This *sort of* makes sense. If you just take the argmax of the logits, you would always just sample the highest-probability action. So instead, you add some noise to the logits to make things more random, and *then* take the argmax. But why not just use `noise`

? Why `-tf.log(-tf.log(noise))`

?

There's another strange thing. Usually we sample from the distribution created by passing the logits through a softmax function. If we sample using noise on only the logits, does it give the same results?

It turns out this is a clever way of sampling *directly* from softmax
distribution using noise from a special distribution: the *Gumbel*
distribution.

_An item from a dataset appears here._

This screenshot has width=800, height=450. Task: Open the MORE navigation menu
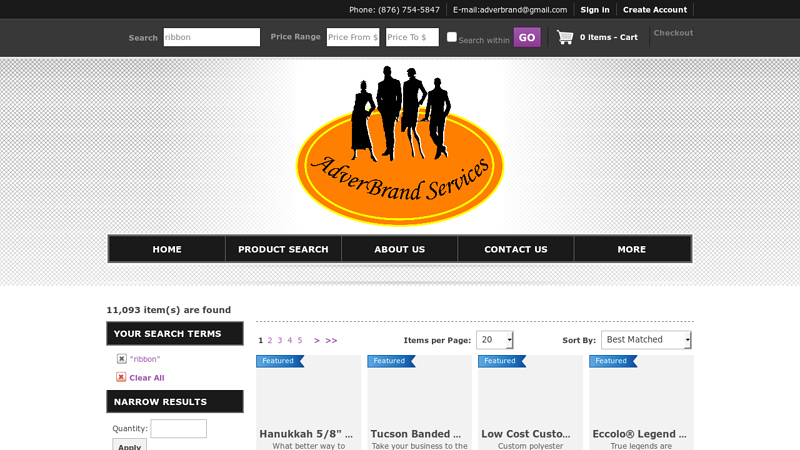(632, 249)
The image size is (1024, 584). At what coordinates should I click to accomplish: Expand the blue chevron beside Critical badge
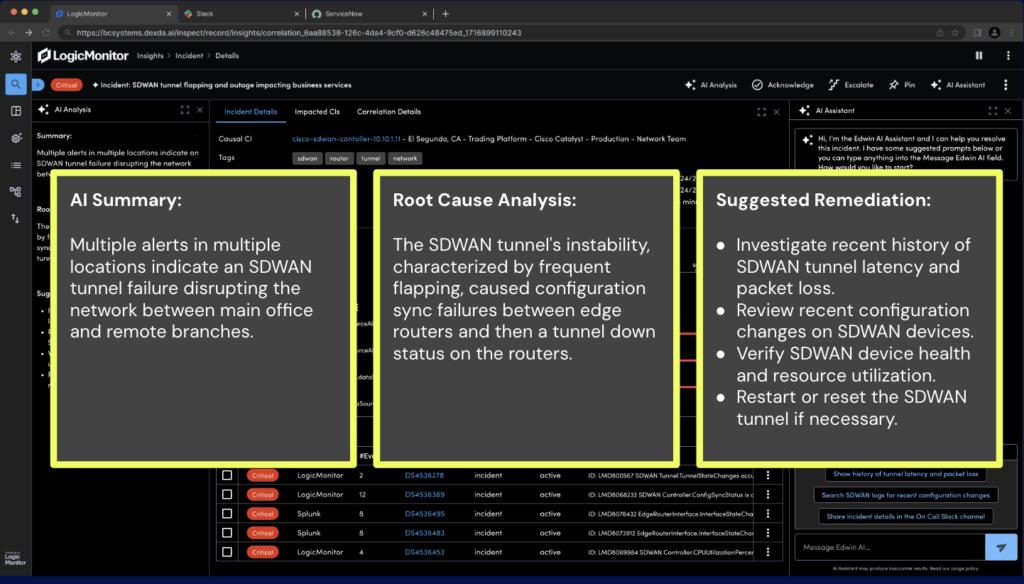tap(39, 85)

Let's explore what this humble distribution is all about.

(If you'd like to follow along with this notebook interactively, sources can be found at GitHub.)

The Gumbel distribution is a probability distribution with density function

$$p(x) = \frac{1}{\beta} exp(-z - exp[-z])$$ where $$z = \frac{x - \mu}{\beta}.$$

On its own, the Gumbel distribution is typically used to model the maximum of a set of independent samples. For example, let's say you want to quantify how much ice cream you eat per day. Assume your hunger for ice cream is normally-distributed, with a mean of 5/10. You record your hunger 100 times a day for 10,000 days. (We also assume your hunger is erratic enough that all samples are independent.) You make a note of the maximum hunger you experience every day.

The distribution of daily maximum hunger would then follow a Gumbel distribution.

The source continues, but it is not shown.